When you get treated the way you think you should
be or better? When your expectations are met?
Therefore, let's define quality service as meeting
or exceeding the customer's expectations.
In
thinking about customer expectations, it's important
to consider the entire customer encounter. Every
service encounter is made up of two levels --
the Performance level and the Personal level.
Both are important to quality service. The Performance
level is the bottom line. It's why the customer
is interacting with you. Your prices, your policies,
the quality of your products or services and the
tasks you perform are some of the things that
make up the Performance level.
The
Personal level is how we get treated as a customer,
as a person, while we're doing business.
Take
a restaurant. Why do you go there? For food, of
course. So the Performance level is the food --
is it hot, if it's suppose to be hot; is it cold,
if it's suppose to be cold; does it taste right;
is it a reasonable amount for the cost. And do
you get it in a reasonable time after you order.
The
Personal level is how you get treated by the servers
while getting your food. Do they smile? Are
they attentive to you needs? Do they listen and
check back?
Both
levels--Personal and Performance--are part of
every interaction. When you ask for more coffee
does the waiter roll his eyes and sigh? Or bring
it with a smile? Either way you get your coffee--the
Performance level, but what perception of service
do you have?
It
really takes both levels to create service excellence.

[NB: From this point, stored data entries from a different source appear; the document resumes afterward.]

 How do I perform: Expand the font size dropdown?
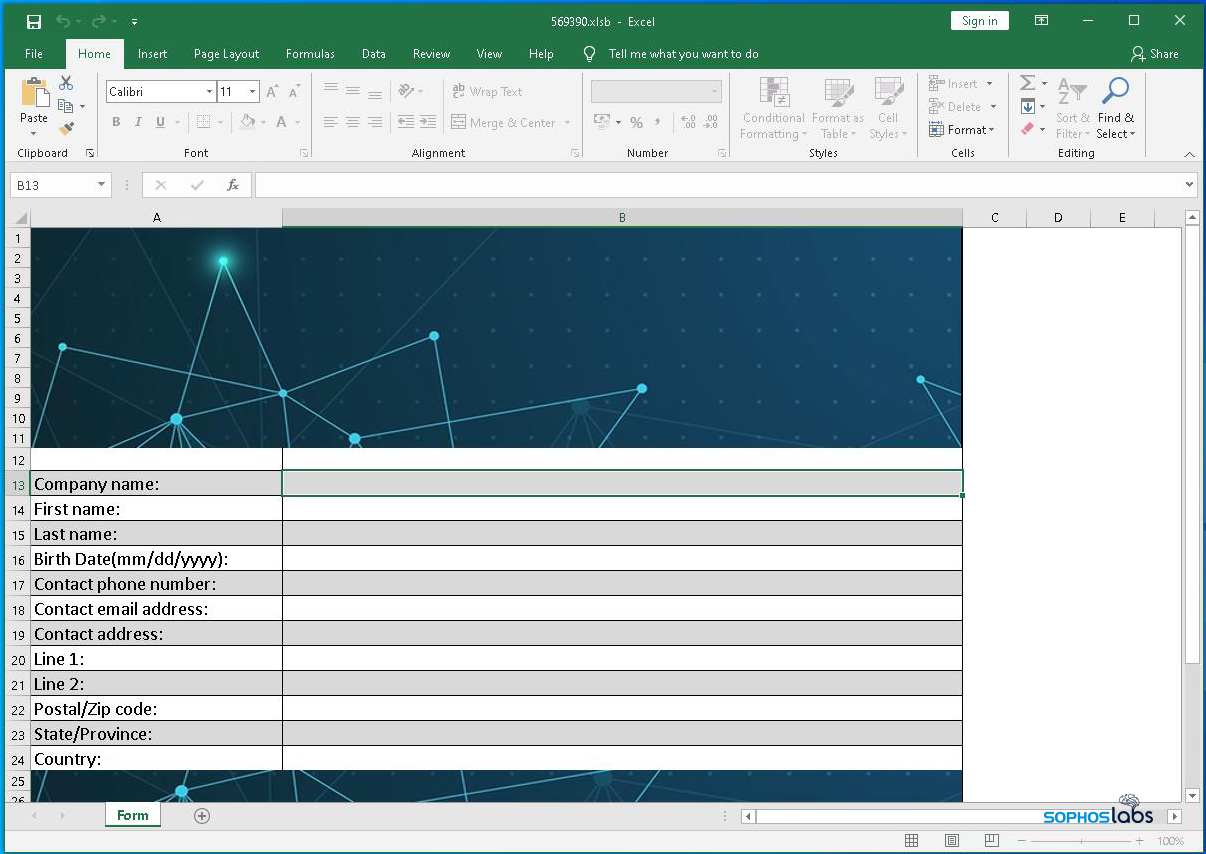pos(252,92)
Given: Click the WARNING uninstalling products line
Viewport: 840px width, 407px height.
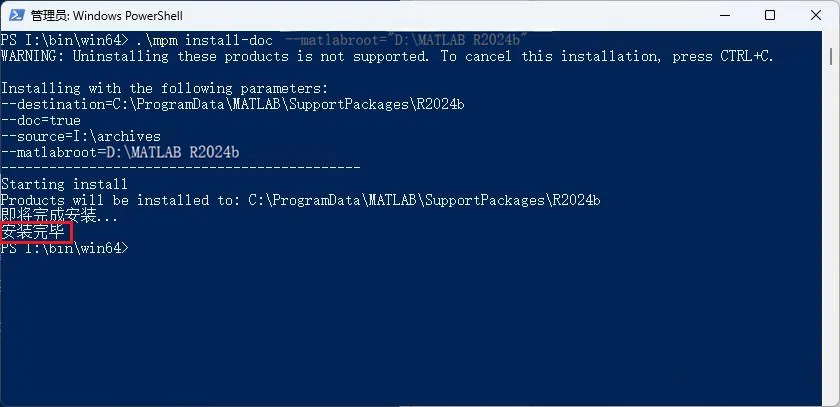Looking at the screenshot, I should (x=387, y=56).
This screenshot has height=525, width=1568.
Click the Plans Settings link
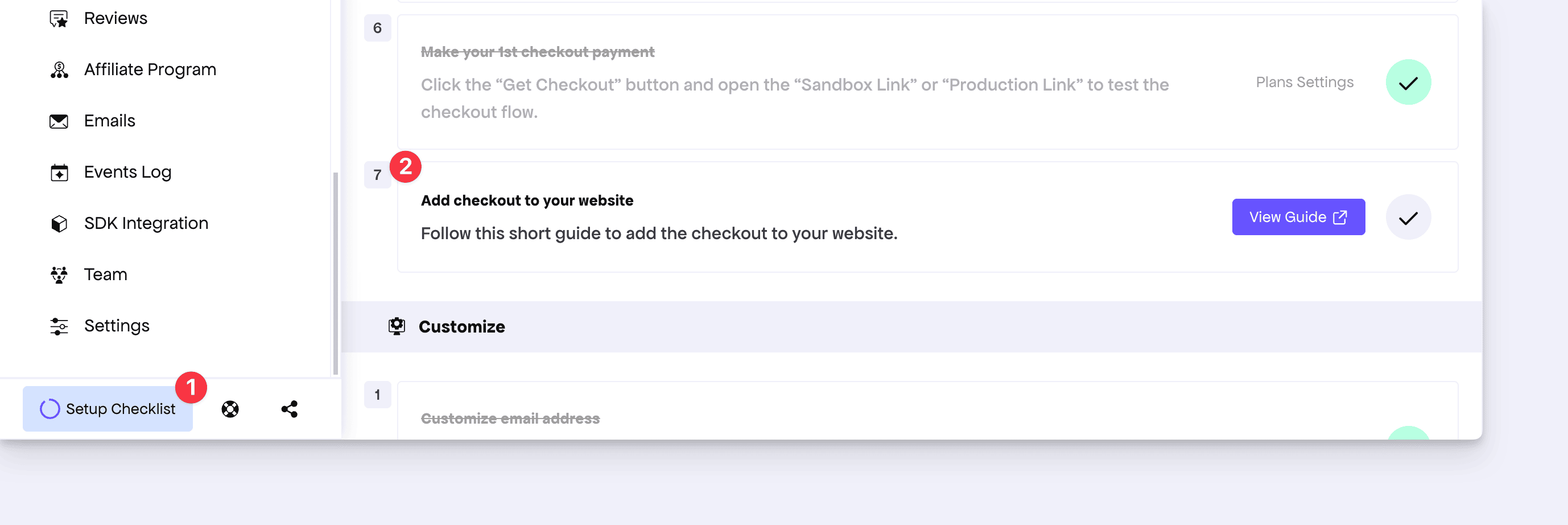click(1305, 82)
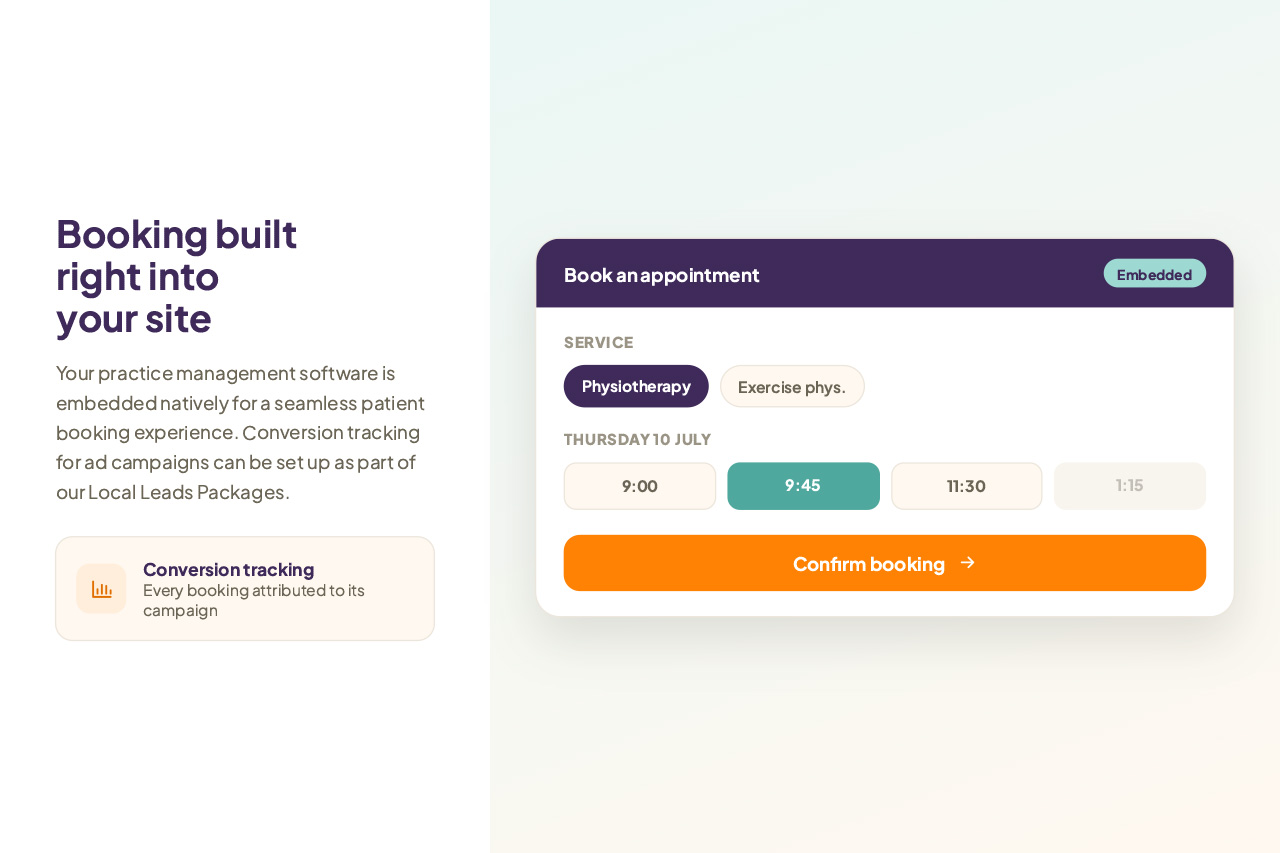Click the THURSDAY 10 JULY date label
This screenshot has height=853, width=1280.
pos(638,439)
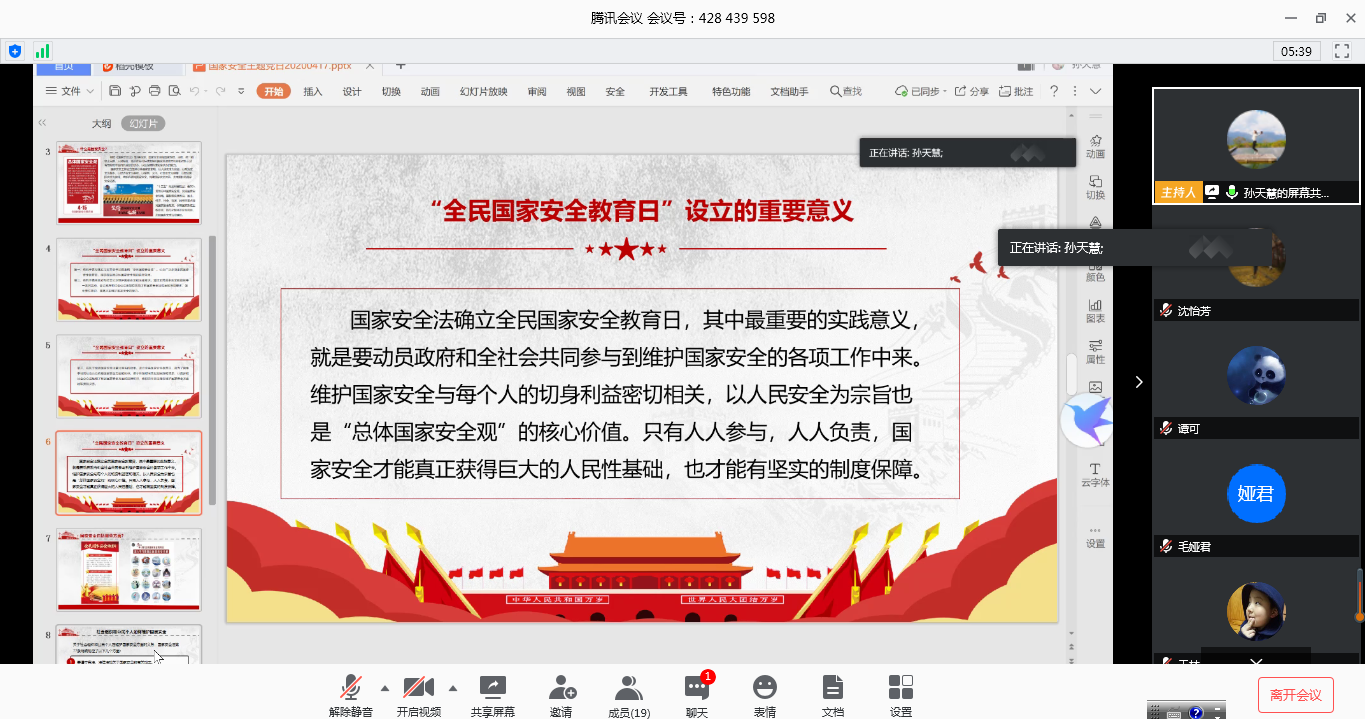Click the red 离开会议 button
1365x719 pixels.
[1295, 695]
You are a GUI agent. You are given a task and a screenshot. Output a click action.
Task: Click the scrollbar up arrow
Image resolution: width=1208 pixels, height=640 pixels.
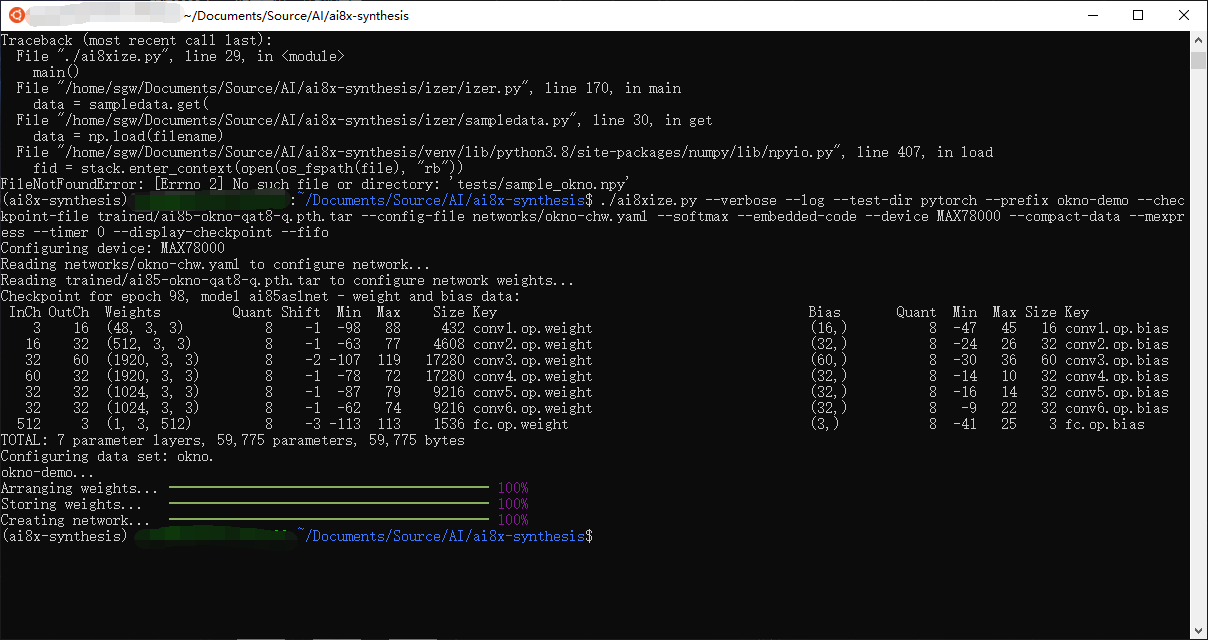tap(1198, 40)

To create a service advantage we must attend to
both the Performance and the Personal level with
customers. However, do they contribute equally
in creating distinctive service? How much of what
makes a positive customer experience--one that
stands out, is the Performance level? And how
much of what makes service stand out is Personal
level?
Think
back to your own personal service experience.
How much of what made that experience stand out
in your mind as quality service was the Performance
level-the price, the policies, the features of
the product or service, the tasks the person performed?
And how much of what made the experience stand
out was the Personal level-the way they treated
you as a customer while taking care of your Performance
level needs? What percentage would you give to
each level, in terms of what made it a positive
service experience for you?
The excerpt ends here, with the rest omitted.